Ljummen, maybe. The dictionary says it means lukewarm, which is a word I don't know.
If you're taking a bath (in a tub), "vattnet är ljummet" probably means that it's too cold, but if you're swimming in a lake for example, "vattnet är ljummet" means that it's warmer than average. At least in Sweden :).
Lukewarm is almost a negative way to describe something. It means it's not very warm, but it's not actually cold, which definitely fits the bath/lake description. It can also be used figuratively to mean something wasn't that well received: "Despite huge sales for his first book, the response to the author's new book was lukewarm." Can 'ljummen' work like that, too?
Can anyone tell me how to say "I'm going to take a sauna" in Swedish, please?
You can argue that the meaning is similar, but "the sauna is hot" would be ignoring the word "i" in the Swedish sentence. "It's hot in the sauna" suggests that the speaker is in the sauna, or has been recently, but "the sauna is hot" is just a passing observation.

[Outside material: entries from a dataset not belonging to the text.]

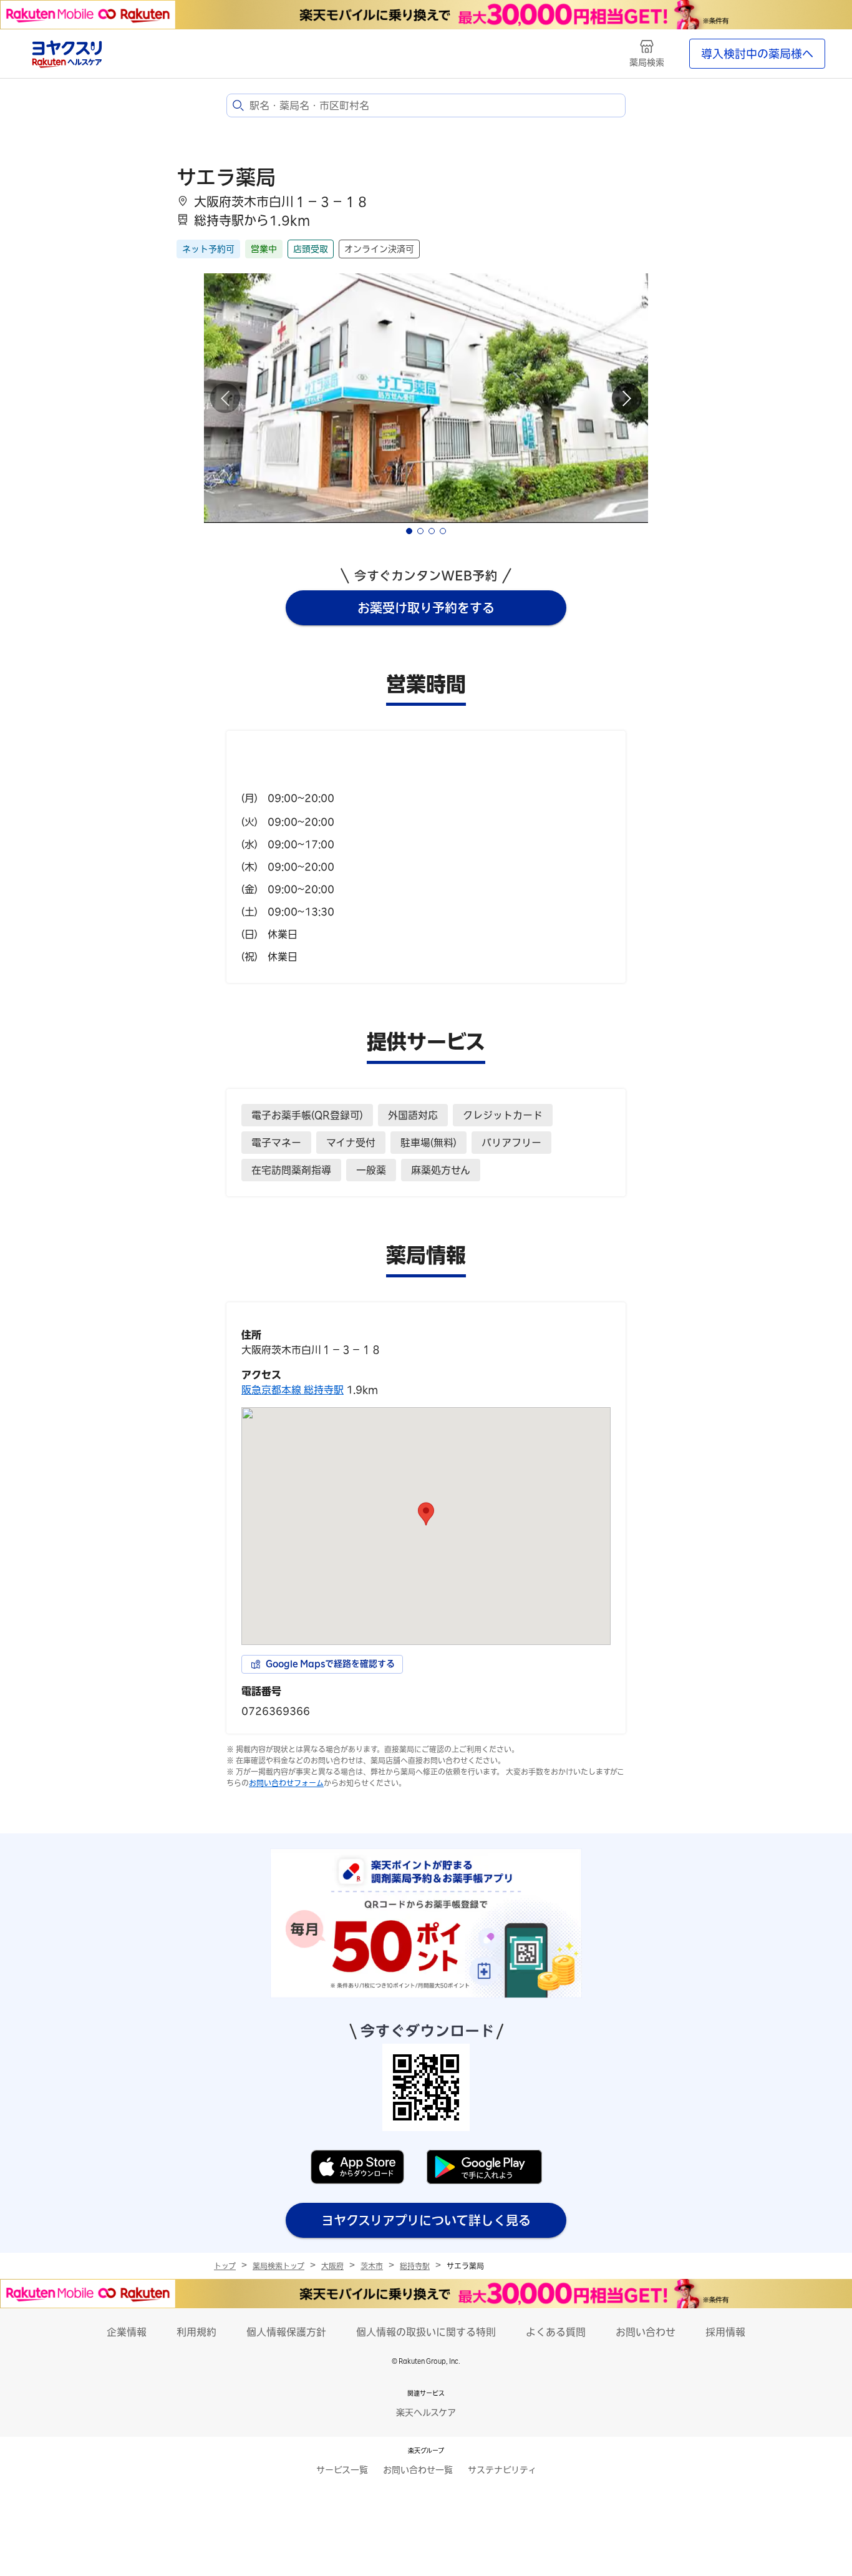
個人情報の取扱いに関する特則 (426, 2332)
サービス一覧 (342, 2470)
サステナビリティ (502, 2470)
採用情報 (725, 2332)
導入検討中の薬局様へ (757, 53)
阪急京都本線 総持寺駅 (292, 1390)
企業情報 (127, 2332)
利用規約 (196, 2332)
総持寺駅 (415, 2266)
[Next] (627, 398)
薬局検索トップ (278, 2266)
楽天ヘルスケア (426, 2412)
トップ (225, 2266)
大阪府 (332, 2266)
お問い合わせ (645, 2332)
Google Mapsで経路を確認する (330, 1663)
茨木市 (372, 2266)
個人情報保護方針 (286, 2332)
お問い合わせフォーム (286, 1783)
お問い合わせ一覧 (418, 2470)
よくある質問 (556, 2332)
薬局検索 (646, 62)
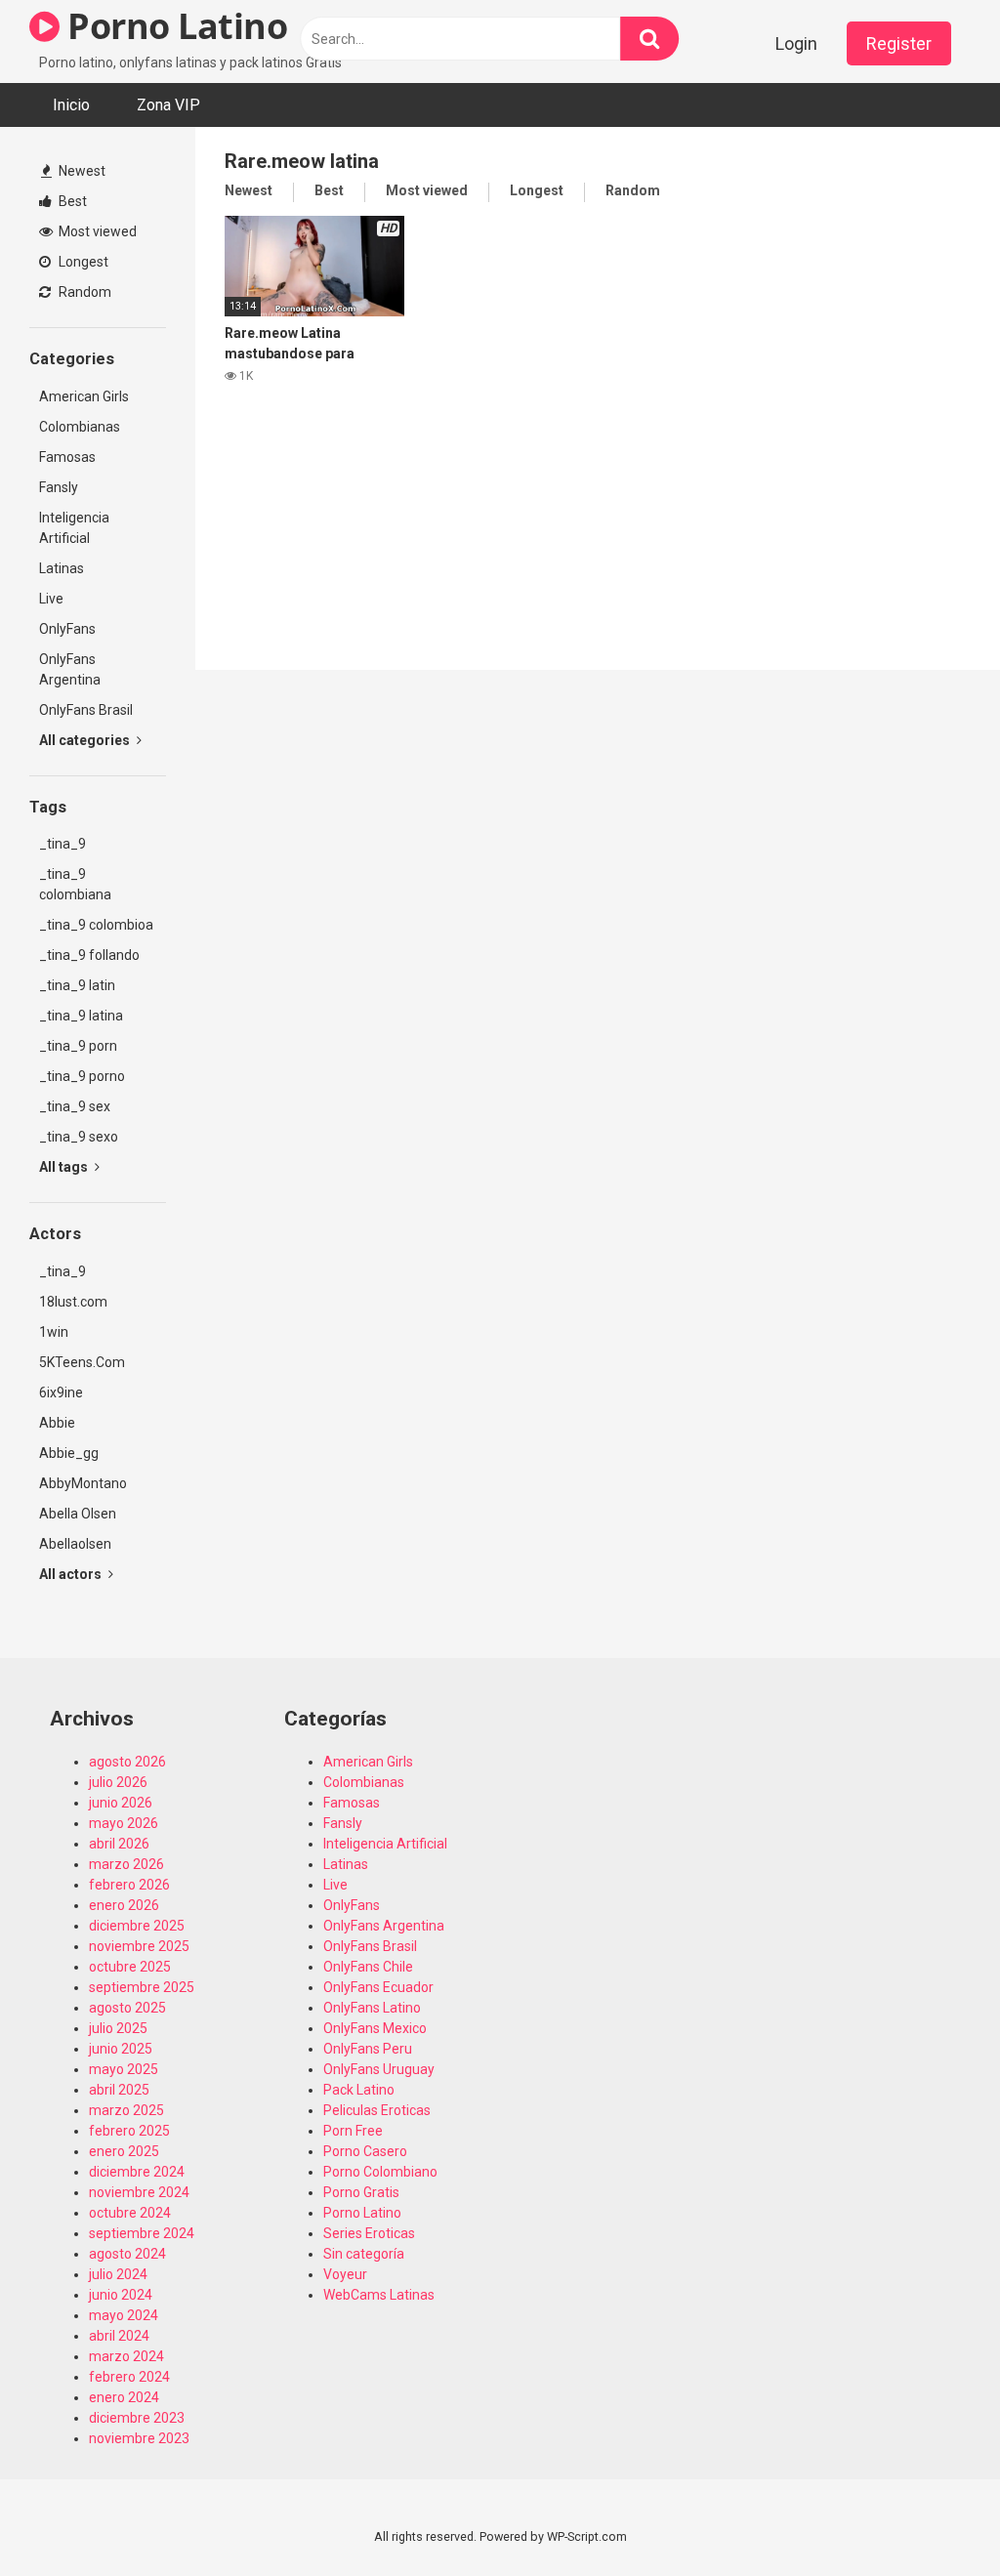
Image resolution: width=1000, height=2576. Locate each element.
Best (71, 201)
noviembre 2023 (139, 2438)
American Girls (84, 396)
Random (83, 292)
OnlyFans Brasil (86, 710)
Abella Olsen (77, 1513)
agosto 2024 (127, 2254)
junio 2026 (120, 1802)
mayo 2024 (123, 2315)
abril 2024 (119, 2336)
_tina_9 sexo (78, 1136)
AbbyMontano (83, 1483)
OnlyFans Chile (368, 1966)
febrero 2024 (129, 2377)
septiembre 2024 (141, 2233)
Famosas (67, 457)
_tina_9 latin (77, 985)
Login (796, 43)
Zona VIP (168, 105)
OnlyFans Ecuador (378, 1987)
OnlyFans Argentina (70, 669)
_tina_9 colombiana (75, 884)
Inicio (71, 105)
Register (899, 43)
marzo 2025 (126, 2110)
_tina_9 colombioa (96, 925)
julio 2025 (118, 2028)
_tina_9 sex (74, 1106)
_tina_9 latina (81, 1015)
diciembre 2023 (137, 2418)
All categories (86, 740)
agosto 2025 (127, 2007)
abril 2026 (119, 1843)
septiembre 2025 (141, 1987)
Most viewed (96, 231)
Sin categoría (363, 2254)
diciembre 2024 (137, 2172)
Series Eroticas (369, 2233)
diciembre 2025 (137, 1925)
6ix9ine (61, 1392)
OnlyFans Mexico (375, 2028)
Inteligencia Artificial (74, 528)
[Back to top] (934, 2517)
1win (53, 1332)
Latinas (61, 568)
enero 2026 (124, 1905)
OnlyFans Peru (367, 2049)
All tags (65, 1167)
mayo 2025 (123, 2069)
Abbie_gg (69, 1453)
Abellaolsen (75, 1544)
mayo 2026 (123, 1823)
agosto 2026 (127, 1761)
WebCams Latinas (379, 2295)
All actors (71, 1574)
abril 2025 (119, 2090)
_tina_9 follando (89, 955)
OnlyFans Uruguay (379, 2069)
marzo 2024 (126, 2356)
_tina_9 (62, 844)
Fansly (58, 487)
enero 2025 (124, 2151)
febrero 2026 (129, 1884)
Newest (80, 171)
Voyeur (345, 2274)
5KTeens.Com (82, 1362)
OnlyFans (67, 629)
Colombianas (79, 427)
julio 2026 (118, 1782)
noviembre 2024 (139, 2192)
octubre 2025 (130, 1966)
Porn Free (353, 2131)
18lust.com (73, 1301)
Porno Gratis (361, 2192)
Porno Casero (365, 2151)
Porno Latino (173, 26)
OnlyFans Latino (372, 2007)
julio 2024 (118, 2274)
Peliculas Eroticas (377, 2110)
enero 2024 (124, 2397)
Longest (82, 262)
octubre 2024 (130, 2213)
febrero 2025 (129, 2131)
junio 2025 (120, 2049)
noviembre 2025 (139, 1946)
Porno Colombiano (380, 2172)
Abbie (57, 1423)
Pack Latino (359, 2090)
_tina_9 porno (82, 1076)
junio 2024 (120, 2295)
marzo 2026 (126, 1864)
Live (51, 598)
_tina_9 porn (78, 1046)
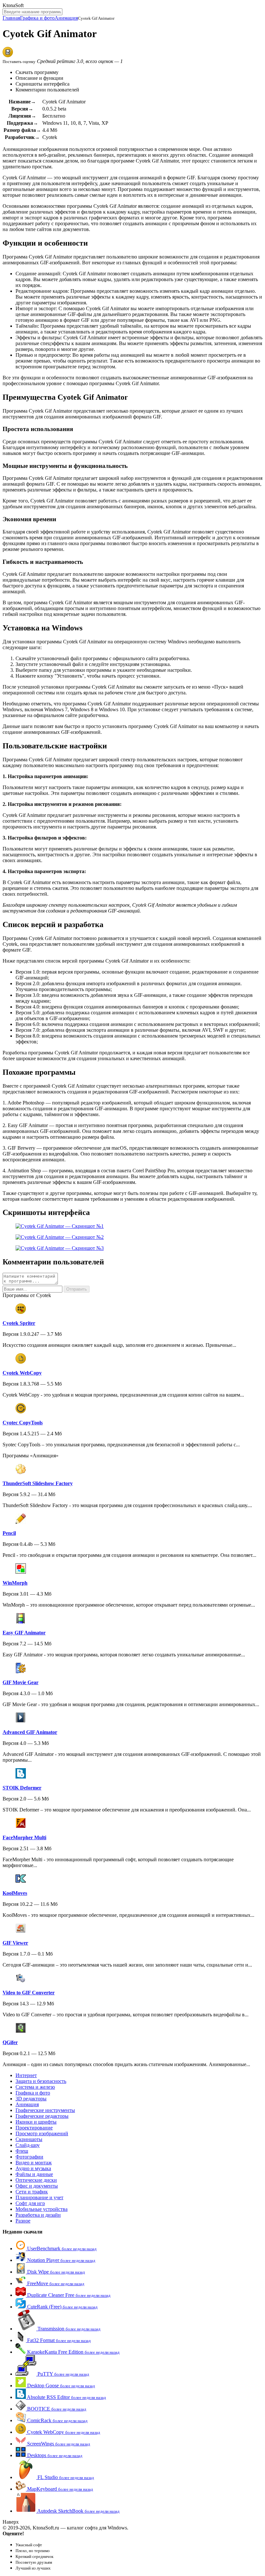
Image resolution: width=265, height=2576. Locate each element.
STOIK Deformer (22, 1787)
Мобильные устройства (42, 2209)
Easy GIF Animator (24, 1632)
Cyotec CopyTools (23, 1422)
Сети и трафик (32, 2191)
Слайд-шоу (28, 2145)
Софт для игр (30, 2203)
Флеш (22, 2151)
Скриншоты (29, 2139)
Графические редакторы (42, 2116)
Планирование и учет (39, 2197)
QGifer (10, 2042)
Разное (23, 2220)
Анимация (66, 18)
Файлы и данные (34, 2174)
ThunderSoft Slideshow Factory (38, 1483)
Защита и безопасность (41, 2081)
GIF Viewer (15, 1943)
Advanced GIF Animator (30, 1732)
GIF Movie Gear (20, 1682)
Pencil (9, 1533)
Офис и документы (37, 2186)
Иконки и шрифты (36, 2122)
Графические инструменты (45, 2110)
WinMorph (15, 1583)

Also, the common Swedish construction with "Det är..." maps really well to the common "It is..." in English, so I think it's almost always the best way to translate it.
Doesn't really answer your question, but Wiktionary has this to say:
"Nouns ending on unstressed (short) -u are rare in Swedish and most of them are loanwords, and the plural form -r given by normative dictionaries feels unnatural to many speakers. For this reason, alternative plural forms may be found."
I think it's an odd plural cos it's an odd word to start with.